Fortunately, I was always very focused on my career. For my undergraduate degree, I moved out of Guwahati. During my studies, I was chosen as a representative of the women’s support group that I attended at my college in Shillong, Meghalaya. Through this experience, I networked with other women’s groups and learned about the shared experiences we all have. It gave me courage and hope to contribute to the fight for gender equality.
After graduating, I started volunteering for community based NGOs that worked on women’s issues. In 2012, I landed my first professional job with a feminist organization on a collaborative project about gender responsive budgeting with UN Women. After completing the project, I decided to pursue a course on professional social work. I enrolled in a Master’s program at Tata Institute of Social Sciences in Mumbai and went on to do an academic exchange fellowship at Lund University in Sweden, where I took courses on gender.

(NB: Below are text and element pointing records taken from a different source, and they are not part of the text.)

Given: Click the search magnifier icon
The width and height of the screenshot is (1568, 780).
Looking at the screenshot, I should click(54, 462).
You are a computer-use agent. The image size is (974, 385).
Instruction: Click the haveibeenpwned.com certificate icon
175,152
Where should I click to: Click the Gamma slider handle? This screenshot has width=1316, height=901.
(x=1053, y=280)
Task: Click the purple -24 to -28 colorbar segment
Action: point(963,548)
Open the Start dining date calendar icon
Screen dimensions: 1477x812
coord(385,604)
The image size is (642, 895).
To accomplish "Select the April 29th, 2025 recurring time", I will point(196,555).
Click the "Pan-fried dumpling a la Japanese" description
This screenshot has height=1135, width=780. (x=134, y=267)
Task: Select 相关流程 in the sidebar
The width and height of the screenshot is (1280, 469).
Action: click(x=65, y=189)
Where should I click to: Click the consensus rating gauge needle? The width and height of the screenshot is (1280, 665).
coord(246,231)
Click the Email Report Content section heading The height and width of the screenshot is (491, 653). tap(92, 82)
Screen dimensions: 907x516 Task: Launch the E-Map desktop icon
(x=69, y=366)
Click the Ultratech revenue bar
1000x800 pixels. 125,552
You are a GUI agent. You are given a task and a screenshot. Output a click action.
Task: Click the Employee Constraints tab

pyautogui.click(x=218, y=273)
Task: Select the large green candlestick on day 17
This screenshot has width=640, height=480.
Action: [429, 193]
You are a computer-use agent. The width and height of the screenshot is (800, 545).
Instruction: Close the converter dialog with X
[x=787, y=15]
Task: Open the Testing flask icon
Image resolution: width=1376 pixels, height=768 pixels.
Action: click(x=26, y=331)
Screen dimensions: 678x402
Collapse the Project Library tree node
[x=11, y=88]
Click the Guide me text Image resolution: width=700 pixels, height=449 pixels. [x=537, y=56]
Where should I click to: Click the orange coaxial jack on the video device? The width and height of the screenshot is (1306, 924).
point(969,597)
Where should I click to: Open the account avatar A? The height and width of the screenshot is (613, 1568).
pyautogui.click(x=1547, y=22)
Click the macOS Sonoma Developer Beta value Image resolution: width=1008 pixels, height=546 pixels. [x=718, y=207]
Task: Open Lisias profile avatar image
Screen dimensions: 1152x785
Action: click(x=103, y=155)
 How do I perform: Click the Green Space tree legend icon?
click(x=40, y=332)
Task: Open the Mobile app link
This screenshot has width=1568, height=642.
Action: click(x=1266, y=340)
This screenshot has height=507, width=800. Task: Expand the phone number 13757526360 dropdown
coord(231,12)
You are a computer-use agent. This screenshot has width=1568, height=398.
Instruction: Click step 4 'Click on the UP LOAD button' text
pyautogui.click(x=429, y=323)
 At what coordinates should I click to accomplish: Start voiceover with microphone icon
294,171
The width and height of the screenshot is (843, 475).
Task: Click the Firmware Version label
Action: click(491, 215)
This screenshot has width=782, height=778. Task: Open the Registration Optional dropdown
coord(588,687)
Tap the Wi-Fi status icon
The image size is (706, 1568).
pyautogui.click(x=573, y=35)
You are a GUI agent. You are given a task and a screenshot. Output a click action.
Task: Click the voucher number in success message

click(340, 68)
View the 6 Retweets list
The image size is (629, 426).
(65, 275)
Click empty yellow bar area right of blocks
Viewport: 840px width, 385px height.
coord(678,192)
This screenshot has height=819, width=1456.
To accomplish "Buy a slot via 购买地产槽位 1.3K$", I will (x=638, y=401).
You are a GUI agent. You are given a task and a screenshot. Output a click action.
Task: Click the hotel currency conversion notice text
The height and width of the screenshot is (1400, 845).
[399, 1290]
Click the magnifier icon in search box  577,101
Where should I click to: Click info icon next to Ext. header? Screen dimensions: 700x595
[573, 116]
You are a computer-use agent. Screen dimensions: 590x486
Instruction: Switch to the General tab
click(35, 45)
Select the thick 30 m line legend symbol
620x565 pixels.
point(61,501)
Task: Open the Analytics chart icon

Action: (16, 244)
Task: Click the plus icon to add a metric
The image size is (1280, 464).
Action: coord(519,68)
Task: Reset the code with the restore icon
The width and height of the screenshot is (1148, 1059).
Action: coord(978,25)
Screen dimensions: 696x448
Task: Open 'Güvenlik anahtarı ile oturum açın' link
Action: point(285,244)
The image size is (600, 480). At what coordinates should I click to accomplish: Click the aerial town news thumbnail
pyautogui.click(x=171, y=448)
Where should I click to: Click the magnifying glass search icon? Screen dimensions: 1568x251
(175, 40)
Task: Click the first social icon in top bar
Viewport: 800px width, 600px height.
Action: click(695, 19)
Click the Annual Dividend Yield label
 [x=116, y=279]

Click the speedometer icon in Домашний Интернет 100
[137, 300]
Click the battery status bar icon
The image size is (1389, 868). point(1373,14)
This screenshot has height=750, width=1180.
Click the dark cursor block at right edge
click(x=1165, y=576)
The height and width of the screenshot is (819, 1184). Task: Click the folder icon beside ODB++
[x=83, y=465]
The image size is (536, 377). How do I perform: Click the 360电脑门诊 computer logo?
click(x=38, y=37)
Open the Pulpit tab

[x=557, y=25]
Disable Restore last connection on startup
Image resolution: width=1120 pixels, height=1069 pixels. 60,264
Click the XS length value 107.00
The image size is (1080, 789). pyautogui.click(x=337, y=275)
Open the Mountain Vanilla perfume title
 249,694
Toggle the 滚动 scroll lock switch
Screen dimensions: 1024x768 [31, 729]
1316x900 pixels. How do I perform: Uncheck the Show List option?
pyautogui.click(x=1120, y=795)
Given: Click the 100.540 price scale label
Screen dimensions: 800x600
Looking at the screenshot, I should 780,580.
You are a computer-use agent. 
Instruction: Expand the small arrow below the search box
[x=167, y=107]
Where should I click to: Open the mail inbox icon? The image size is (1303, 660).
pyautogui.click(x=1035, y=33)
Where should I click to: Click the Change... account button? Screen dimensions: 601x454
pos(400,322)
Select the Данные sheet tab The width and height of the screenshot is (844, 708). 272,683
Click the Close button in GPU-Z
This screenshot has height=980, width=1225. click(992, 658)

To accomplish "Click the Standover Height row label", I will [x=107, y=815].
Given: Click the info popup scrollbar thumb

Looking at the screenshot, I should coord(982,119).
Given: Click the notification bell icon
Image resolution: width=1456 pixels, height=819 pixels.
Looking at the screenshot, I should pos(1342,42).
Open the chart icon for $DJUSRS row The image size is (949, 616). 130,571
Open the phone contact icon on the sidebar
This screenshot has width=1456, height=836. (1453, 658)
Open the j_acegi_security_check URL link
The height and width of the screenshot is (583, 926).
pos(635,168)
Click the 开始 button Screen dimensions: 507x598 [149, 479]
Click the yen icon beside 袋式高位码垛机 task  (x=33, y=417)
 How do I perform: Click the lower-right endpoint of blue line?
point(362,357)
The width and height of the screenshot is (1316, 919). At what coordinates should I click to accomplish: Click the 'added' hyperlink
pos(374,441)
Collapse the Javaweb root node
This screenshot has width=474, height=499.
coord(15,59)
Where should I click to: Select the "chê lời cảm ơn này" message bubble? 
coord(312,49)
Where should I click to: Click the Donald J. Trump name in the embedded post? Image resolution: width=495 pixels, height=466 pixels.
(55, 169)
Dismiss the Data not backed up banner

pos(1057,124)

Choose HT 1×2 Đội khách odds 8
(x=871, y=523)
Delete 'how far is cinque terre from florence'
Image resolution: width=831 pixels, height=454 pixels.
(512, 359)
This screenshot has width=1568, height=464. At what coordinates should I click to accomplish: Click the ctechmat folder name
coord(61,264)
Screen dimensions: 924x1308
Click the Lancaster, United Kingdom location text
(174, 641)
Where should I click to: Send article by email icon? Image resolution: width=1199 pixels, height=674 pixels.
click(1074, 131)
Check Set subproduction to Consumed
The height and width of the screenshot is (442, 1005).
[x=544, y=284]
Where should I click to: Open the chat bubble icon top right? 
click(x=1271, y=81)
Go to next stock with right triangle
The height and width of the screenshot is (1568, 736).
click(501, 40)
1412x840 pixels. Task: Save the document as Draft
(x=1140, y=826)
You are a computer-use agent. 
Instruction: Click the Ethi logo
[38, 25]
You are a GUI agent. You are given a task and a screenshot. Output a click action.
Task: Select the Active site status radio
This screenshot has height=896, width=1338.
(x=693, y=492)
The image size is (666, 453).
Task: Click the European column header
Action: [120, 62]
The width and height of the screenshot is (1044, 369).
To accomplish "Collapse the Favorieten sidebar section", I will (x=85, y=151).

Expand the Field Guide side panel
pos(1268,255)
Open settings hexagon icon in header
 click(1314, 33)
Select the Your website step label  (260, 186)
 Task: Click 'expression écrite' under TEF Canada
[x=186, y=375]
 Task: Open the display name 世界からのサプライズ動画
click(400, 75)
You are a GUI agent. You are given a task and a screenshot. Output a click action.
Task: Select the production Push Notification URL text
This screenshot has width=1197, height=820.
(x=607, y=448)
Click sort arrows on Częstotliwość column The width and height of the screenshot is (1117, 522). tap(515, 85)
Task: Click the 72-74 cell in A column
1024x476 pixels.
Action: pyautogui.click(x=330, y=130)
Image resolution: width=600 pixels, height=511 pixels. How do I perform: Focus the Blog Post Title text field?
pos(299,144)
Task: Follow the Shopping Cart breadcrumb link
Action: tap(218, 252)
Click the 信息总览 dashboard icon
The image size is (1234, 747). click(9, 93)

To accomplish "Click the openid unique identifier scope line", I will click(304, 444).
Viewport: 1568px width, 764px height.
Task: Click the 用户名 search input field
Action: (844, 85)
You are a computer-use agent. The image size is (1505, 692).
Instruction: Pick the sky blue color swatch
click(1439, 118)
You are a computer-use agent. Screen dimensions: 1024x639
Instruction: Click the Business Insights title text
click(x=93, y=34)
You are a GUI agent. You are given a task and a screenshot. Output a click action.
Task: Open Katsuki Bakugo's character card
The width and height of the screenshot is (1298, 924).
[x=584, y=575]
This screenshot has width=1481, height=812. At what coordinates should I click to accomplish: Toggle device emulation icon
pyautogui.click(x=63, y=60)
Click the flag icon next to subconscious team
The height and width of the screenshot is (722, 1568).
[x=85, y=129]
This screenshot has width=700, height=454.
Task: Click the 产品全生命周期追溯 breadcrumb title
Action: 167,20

After completing my coursework, I worked with different organizations that are fighting for the rights of women. Currently, I work for Oxfam India on their Gender Justice team, where I co-manage and lead the Bano Nayi Soch campaign that challenges social norms that perpetuate violence against women and girls.
I believe that my feminist politics are strong because most of my learnings have been from my own lived experiences. From being abused as a child, to facing violence in relationships, to experiencing harassment, I have seen how gender inequality exists everywhere around us. My academic pursuits have helped me understand all of these issues within the theoretical lens of feminism. I practice intersectional feminism every day and speak out against issues of violence around me.
I am an activist and I will continue to take steps to ensure that my efforts contribute to the larger goal of achieving a better world for our girls – a world devoid of gender discrimination and violence.